U.S. Education Secretary Arne Duncan spoke at a D.C. elementary school Monday about the administration's priorities for national education law, including keeping annual testing of student proficiency, adding funds for preschool and evaluating teachers. Speech is as prepared for delivery.
"America's Educational Crossroads: Making the Right Choice for Our Children’s Future"
Draft remarks of U.S. Secretary of Education Arne Duncan
January 12, 2015
• Wade Henderson for that warm introduction
• Kaya Henderson, what DC has accomplished is exactly what we’re here to talk about today –
• Teacher Josefina De Campos Salles for the great words
• Principal Kim Jackson and the Seaton community for having us here – a school that is proving
that regardless of income and zip code, kids will achieve – one of the fastest improving schools
in one of the fastest improving districts in America
• Members of Congress who are here – all great advocates for education:
o Bobby Scott, the Senior Democrat on the Education and the Workforce Committee
o Ruben Hinojosa, recently chair of the Hispanic Caucus
o Raul Grijalva, chair of the Hispanic Caucus education task force
o Chaka Fattah and Mike Honda, co-founders of the Equity and Excellence Commission
o Gregorio Sablan, chair of the education task force for the Asian Pacific-American Caucus
o Jared Polis, a strong voice for education reform
o Suzanne Bonamici, a leader in the effort to eliminate unnecessary tests
o Mark Takano, a member of the House Education and Workforce Committee
Fifty years ago today, President Lyndon Johnson called on Congress and the nation to establish "full
educational opportunity as our first national goal."
LBJ's message introduced our country's cornerstone education law, the Elementary and Secondary
Education Act of 1965. And when he signed that bill, he said, and I quote, "I believe deeply [that] no law
I have signed, or will ever sign, means more to the future of America."

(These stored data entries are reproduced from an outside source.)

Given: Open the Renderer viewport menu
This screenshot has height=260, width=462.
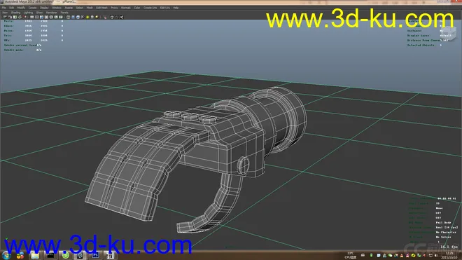Looking at the screenshot, I should click(52, 13).
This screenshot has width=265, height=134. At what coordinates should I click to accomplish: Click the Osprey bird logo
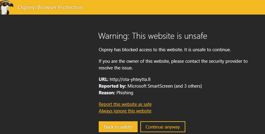[x=6, y=7]
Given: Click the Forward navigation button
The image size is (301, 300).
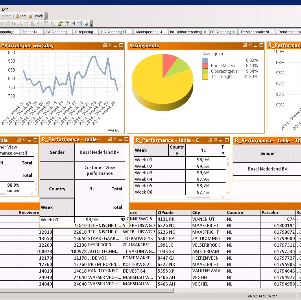Looking at the screenshot, I should click(6, 16).
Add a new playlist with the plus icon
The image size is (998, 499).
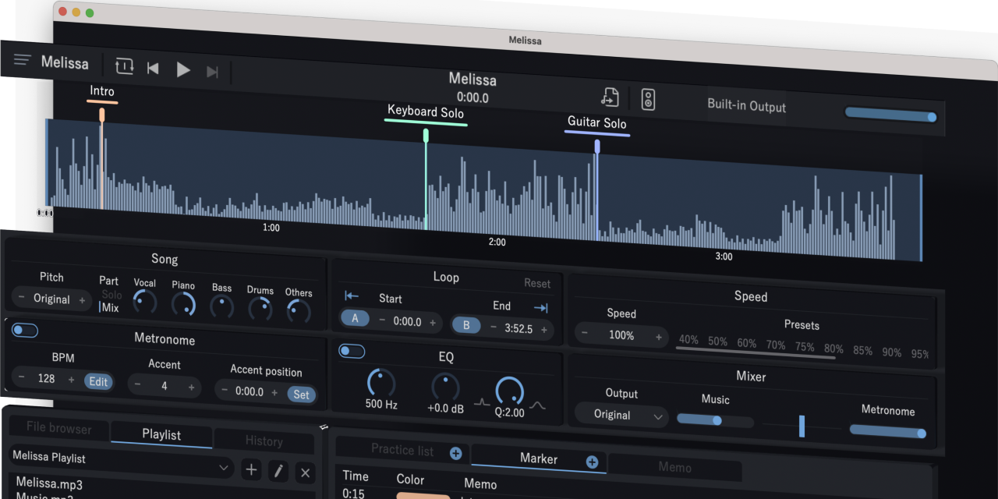[251, 470]
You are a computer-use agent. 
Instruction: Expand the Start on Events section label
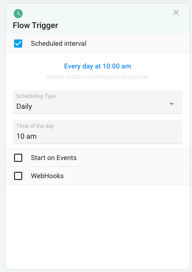tap(54, 158)
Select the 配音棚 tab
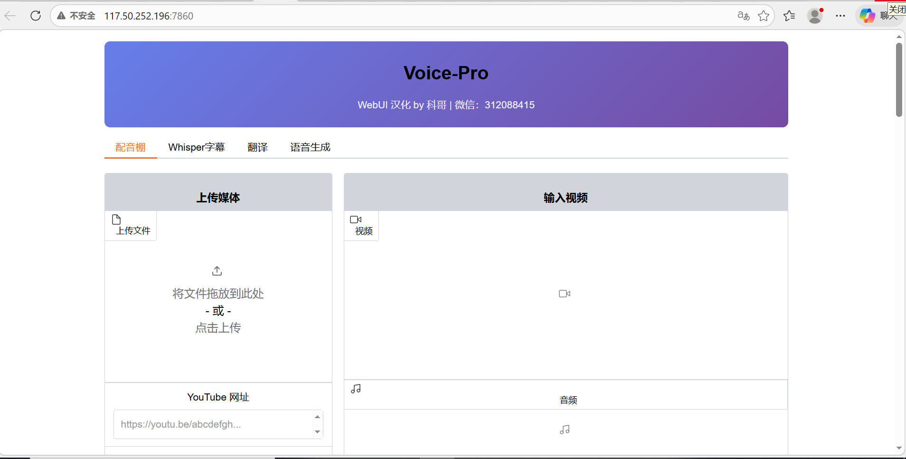 click(131, 147)
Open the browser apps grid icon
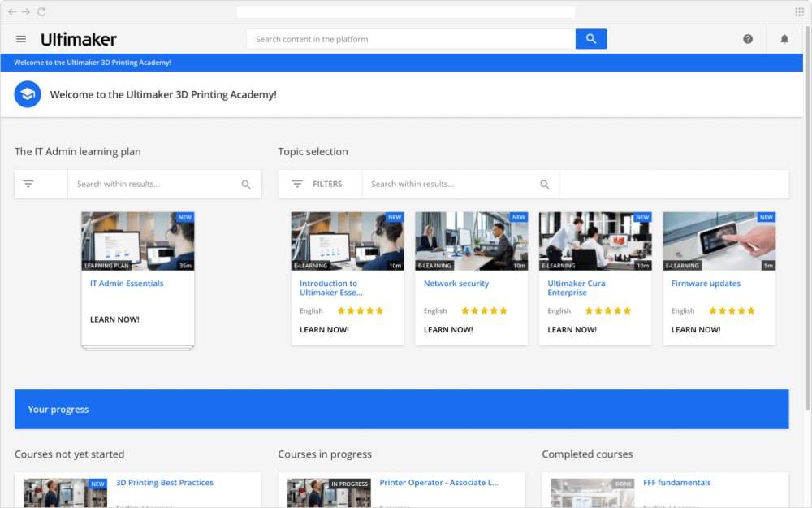Image resolution: width=812 pixels, height=508 pixels. point(799,11)
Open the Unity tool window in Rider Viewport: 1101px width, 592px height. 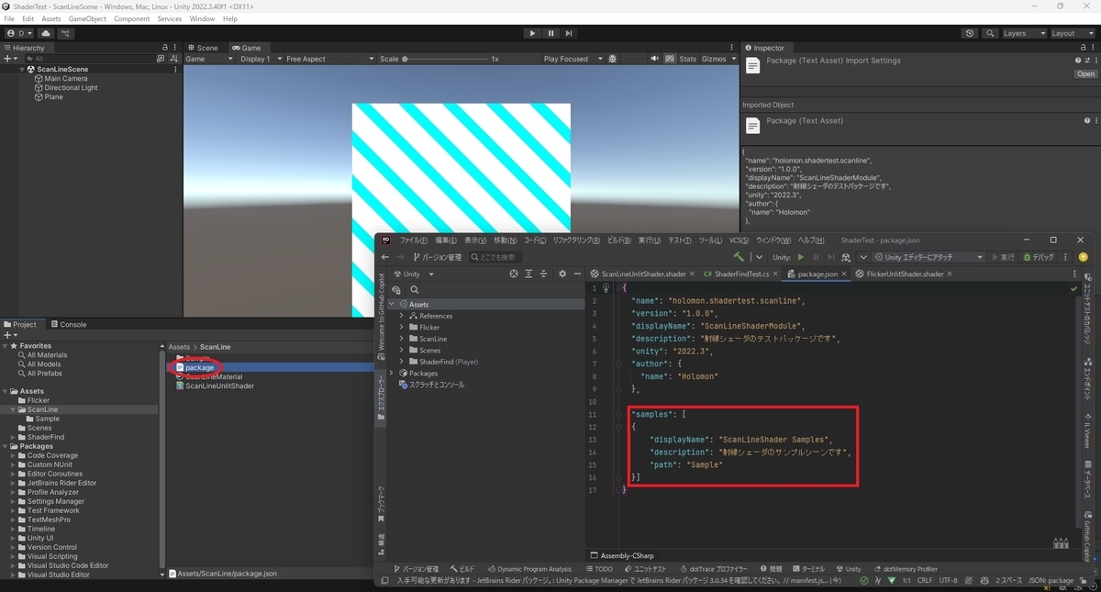[851, 569]
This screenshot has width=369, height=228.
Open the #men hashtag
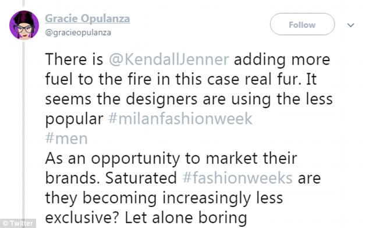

Johnson’s belief came from what he had seen with his own eyes.
As a 20-year old, he had interrupted his college studies to teach in an elementary school in south Texas
that had no lunch hour, no school bus and no playground. Every student there was Mexican-American,
poor, and spoke little or no English.
Recalling that experience, Johnson said, “I made up my mind that this Nation could never rest while the
door to knowledge remained closed to any American.”
A half-century later, as it moves toward a new ESEA, Congress faces a choice. One path continues to
move us toward that promise of equity; the other walks away from it.
Let’s choose the path that makes good on the original promise of this law. Let’s choose the path that
says we, as a nation, are serious about real opportunity for every single child.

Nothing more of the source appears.